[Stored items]
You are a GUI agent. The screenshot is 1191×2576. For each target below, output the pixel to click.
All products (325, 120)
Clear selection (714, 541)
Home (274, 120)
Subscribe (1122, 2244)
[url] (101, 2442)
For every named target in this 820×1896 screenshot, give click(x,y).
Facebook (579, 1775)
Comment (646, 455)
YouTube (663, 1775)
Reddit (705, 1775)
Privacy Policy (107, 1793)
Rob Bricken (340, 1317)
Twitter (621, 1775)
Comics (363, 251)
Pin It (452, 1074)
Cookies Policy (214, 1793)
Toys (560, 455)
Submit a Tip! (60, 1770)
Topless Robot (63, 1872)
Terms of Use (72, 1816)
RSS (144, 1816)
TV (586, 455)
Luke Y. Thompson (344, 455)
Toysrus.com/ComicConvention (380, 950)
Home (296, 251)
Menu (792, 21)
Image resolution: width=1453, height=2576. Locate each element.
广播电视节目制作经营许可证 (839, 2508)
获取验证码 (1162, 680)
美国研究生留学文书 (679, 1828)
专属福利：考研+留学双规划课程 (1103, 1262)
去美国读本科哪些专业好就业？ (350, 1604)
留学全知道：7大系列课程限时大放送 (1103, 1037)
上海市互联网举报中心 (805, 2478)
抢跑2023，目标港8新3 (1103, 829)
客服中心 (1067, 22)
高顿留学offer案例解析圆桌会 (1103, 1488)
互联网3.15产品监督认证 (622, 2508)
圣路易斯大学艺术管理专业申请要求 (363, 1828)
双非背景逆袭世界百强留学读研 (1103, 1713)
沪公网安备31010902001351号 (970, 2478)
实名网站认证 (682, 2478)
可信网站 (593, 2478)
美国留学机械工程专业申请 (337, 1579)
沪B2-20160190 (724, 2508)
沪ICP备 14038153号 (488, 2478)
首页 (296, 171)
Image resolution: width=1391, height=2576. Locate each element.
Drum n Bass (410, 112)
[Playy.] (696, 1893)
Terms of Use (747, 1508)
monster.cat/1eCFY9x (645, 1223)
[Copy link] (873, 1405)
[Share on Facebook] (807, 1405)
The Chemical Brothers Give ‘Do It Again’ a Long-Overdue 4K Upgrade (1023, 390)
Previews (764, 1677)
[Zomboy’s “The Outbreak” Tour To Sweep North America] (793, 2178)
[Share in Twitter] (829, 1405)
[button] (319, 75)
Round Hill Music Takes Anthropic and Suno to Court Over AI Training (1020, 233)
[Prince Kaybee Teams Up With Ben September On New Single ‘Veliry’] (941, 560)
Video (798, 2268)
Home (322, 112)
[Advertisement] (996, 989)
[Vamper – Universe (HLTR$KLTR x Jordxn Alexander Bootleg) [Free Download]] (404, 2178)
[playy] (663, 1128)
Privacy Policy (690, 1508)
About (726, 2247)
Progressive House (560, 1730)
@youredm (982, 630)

## WHAT IS BEING ASKED
Return all the lines above exactly as given.

## ANSWER BOX
You are a GUI agent. The screenshot is 1191×2576. For each target below, output the pixel to click.
All products (325, 120)
Clear selection (714, 541)
Home (274, 120)
Subscribe (1122, 2244)
[url] (101, 2442)
For every named target in this 820×1896 screenshot, give click(x,y).
Facebook (579, 1775)
Comment (646, 455)
YouTube (663, 1775)
Reddit (705, 1775)
Privacy Policy (107, 1793)
Rob Bricken (340, 1317)
Twitter (621, 1775)
Comics (363, 251)
Pin It (452, 1074)
Cookies Policy (214, 1793)
Toys (560, 455)
Submit a Tip! (60, 1770)
Topless Robot (63, 1872)
Terms of Use (72, 1816)
RSS (144, 1816)
TV (586, 455)
Luke Y. Thompson (344, 455)
Toysrus.com/ComicConvention (380, 950)
Home (296, 251)
Menu (792, 21)
Image resolution: width=1453, height=2576. Locate each element.
广播电视节目制作经营许可证 (839, 2508)
获取验证码 (1162, 680)
美国研究生留学文书 (679, 1828)
专属福利：考研+留学双规划课程 (1103, 1262)
去美国读本科哪些专业好就业？ (350, 1604)
留学全知道：7大系列课程限时大放送 (1103, 1037)
上海市互联网举报中心 (805, 2478)
抢跑2023，目标港8新3 (1103, 829)
客服中心 (1067, 22)
高顿留学offer案例解析圆桌会 (1103, 1488)
互联网3.15产品监督认证 (622, 2508)
圣路易斯大学艺术管理专业申请要求 (363, 1828)
双非背景逆袭世界百强留学读研 (1103, 1713)
沪公网安备31010902001351号 (970, 2478)
实名网站认证 (682, 2478)
可信网站 (593, 2478)
美国留学机械工程专业申请 (337, 1579)
沪B2-20160190 (724, 2508)
沪ICP备 14038153号 (488, 2478)
首页 (296, 171)
Image resolution: width=1391, height=2576. Locate each element.
Drum n Bass (410, 112)
[Playy.] (696, 1893)
Terms of Use (747, 1508)
monster.cat/1eCFY9x (645, 1223)
[Copy link] (873, 1405)
[Share on Facebook] (807, 1405)
The Chemical Brothers Give ‘Do It Again’ a Long-Overdue 4K Upgrade (1023, 390)
Previews (764, 1677)
[Zomboy’s “The Outbreak” Tour To Sweep North America] (793, 2178)
[Share in Twitter] (829, 1405)
[button] (319, 75)
Round Hill Music Takes Anthropic and Suno to Court Over AI Training (1020, 233)
[Prince Kaybee Teams Up With Ben September On New Single ‘Veliry’] (941, 560)
Video (798, 2268)
Home (322, 112)
[Advertisement] (996, 989)
[Vamper – Universe (HLTR$KLTR x Jordxn Alexander Bootleg) [Free Download]] (404, 2178)
[playy] (663, 1128)
Privacy Policy (690, 1508)
About (726, 2247)
Progressive House (560, 1730)
@youredm (982, 630)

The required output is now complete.